There are a lot of great things about the cloud, but the “destroy and rebuild” philosophy which is really good for building a continuous delivery pipeline, really sucks when applied to troubleshooting production problems. When your application goes haywire, the most valuable engineering skill is not the the ability to bring up a copy of your system or even the knowledge of a your technology stack (although it doesn’t hurt). It is the skill of understanding and solving problems.
Finding the root cause of the issue and mitigating it with minimal disruption in production is a must-have skill for engineers responsible for managing and maintaining production systems, which nowadays includes ops, dbas and devs alike. In this talk I will discuss the skills required to troubleshoot complex systems, traits that prevent engineers from being successful at troubleshooting and discuss some techniques and tips and trick for troubleshooting complex systems in production.
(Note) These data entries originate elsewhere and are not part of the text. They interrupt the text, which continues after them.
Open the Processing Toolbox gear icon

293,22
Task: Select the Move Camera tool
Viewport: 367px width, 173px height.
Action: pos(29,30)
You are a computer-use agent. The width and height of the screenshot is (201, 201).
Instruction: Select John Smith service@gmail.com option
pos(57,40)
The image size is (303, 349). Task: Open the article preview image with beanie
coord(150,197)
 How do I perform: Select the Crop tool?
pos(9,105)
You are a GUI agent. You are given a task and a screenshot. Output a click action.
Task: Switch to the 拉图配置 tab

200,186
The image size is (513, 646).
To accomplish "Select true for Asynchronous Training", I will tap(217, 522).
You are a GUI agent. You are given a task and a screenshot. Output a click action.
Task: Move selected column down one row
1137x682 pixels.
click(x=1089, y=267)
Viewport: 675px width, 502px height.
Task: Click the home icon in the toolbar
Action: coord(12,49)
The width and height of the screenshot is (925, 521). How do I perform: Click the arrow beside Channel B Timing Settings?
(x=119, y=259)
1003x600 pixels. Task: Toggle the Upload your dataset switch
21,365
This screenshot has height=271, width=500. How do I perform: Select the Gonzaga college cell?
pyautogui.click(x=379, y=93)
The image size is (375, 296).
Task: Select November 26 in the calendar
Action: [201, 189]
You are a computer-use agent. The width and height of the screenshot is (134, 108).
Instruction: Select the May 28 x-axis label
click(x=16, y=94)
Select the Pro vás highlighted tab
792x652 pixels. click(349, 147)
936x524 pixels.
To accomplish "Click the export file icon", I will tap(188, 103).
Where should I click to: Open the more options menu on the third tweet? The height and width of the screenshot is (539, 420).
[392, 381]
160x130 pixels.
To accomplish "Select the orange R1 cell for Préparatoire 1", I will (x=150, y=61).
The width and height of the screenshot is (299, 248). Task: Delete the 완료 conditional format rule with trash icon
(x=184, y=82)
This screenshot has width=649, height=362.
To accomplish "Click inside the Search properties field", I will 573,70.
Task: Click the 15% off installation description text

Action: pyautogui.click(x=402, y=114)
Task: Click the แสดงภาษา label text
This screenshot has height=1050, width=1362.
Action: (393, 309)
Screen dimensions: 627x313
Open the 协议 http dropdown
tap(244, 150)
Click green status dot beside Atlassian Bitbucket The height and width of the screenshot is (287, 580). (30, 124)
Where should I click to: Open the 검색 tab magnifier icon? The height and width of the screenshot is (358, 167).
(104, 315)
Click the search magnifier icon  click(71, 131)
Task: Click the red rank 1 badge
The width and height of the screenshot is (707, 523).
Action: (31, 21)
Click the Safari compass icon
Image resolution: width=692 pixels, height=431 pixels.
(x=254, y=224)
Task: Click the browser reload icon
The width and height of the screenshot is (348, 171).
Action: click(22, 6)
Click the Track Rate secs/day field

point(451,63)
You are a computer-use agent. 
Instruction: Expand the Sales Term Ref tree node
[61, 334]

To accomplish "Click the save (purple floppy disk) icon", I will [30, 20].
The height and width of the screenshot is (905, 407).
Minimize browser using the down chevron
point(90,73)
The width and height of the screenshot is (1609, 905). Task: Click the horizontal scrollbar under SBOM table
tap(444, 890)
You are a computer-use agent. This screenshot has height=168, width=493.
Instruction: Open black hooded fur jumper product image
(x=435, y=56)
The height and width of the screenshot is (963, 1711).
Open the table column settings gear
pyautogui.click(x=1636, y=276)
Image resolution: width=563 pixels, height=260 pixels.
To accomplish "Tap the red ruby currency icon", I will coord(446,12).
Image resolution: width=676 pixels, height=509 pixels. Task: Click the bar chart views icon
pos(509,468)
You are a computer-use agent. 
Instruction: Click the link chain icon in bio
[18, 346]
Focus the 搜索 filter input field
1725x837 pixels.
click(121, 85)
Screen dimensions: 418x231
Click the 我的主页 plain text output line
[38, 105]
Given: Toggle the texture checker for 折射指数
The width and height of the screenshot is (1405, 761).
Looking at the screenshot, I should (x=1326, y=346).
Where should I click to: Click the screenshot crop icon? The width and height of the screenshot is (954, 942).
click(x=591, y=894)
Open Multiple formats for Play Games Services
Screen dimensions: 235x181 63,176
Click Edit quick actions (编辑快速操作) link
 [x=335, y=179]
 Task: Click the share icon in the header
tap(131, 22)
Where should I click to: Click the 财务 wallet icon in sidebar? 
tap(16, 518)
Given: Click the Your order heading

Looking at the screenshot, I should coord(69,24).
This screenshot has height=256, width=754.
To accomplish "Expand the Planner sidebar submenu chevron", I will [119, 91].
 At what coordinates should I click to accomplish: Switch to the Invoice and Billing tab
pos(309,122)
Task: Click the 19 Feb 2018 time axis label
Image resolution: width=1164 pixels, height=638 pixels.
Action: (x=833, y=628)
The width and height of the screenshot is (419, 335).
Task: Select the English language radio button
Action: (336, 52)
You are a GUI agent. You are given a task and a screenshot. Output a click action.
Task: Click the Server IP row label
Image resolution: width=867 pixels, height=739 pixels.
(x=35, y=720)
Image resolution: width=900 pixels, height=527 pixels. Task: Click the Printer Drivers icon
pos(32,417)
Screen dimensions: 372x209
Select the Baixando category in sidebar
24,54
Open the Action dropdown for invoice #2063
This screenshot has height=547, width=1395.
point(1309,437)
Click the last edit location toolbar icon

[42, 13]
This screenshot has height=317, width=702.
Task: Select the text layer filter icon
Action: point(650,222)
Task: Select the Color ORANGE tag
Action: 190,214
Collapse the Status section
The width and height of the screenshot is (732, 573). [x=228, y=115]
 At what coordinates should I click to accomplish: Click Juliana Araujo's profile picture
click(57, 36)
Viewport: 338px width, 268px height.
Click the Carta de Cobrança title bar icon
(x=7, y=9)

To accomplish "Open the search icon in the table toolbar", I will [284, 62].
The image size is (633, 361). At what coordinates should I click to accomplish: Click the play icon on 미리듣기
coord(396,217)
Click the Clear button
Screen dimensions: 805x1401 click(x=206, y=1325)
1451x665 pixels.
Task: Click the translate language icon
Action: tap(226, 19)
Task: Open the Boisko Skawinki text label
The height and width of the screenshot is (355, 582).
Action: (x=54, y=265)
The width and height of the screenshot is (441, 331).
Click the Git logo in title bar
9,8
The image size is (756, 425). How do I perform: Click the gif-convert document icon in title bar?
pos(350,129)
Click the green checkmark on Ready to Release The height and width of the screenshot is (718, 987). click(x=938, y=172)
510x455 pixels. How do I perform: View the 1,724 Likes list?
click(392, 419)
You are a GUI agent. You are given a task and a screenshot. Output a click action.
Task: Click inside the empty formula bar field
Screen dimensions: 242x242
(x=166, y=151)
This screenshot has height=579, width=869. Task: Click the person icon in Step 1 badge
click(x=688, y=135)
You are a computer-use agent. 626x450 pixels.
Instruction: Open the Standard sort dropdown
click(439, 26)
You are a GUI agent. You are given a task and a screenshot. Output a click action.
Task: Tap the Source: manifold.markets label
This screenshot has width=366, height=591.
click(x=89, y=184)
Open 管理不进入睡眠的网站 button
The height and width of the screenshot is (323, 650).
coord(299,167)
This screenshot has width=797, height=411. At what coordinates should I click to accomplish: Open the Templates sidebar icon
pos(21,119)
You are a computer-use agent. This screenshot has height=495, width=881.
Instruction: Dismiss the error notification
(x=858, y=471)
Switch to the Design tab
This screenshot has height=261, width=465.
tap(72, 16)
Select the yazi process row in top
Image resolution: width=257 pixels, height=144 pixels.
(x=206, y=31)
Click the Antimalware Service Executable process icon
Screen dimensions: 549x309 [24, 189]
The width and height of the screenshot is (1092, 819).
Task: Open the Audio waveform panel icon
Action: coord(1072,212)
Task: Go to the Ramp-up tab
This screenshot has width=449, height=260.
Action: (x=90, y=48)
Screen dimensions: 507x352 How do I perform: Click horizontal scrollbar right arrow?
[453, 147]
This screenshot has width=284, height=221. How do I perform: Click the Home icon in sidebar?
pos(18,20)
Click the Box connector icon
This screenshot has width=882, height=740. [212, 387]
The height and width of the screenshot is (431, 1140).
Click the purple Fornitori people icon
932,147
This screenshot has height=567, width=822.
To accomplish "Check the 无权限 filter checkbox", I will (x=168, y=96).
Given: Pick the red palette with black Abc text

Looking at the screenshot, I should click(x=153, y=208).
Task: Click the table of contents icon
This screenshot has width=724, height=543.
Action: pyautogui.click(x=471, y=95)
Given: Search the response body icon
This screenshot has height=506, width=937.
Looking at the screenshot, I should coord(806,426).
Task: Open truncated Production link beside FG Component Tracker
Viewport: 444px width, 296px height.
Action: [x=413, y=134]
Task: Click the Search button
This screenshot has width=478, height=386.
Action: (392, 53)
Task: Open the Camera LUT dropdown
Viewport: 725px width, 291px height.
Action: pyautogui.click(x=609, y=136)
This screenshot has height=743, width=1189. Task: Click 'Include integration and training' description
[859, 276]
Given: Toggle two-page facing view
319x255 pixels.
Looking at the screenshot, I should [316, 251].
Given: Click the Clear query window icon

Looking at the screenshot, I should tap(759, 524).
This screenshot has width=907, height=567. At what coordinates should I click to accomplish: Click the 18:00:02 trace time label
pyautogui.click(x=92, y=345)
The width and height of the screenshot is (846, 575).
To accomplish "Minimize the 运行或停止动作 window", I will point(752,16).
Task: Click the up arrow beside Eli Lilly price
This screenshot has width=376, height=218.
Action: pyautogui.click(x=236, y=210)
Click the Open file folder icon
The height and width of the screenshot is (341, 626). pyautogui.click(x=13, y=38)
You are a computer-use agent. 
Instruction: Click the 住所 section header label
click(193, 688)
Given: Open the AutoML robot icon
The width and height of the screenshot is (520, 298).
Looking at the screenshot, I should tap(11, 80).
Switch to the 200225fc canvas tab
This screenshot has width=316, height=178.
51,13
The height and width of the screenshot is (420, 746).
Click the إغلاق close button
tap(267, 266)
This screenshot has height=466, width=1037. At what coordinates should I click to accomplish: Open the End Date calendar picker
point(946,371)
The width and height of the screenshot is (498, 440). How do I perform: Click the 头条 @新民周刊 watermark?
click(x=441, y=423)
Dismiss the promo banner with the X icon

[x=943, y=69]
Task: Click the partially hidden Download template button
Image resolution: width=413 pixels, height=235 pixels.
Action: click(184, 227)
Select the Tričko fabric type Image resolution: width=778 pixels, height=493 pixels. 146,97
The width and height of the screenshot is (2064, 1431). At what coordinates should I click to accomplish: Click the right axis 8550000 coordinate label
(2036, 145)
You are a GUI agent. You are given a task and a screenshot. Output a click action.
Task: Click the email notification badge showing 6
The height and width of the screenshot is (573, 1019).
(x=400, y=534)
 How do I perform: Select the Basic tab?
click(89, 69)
Leon’s two decades of expertise were concentrated on architecting and operating complex, web-based systems to withstand crushing traffic (often unexpectedly). Over the years, he’s had a somewhat unique opportunity to design and build systems that run some of the most visited websites in the world. While his core expertise is in application development, he works his way around the whole technology stack from system architecture to databases design and optimization to front/back-end programming. He’s considered a professional naysayer by peers and has the opinion that nothing really works until it works for at least a million people.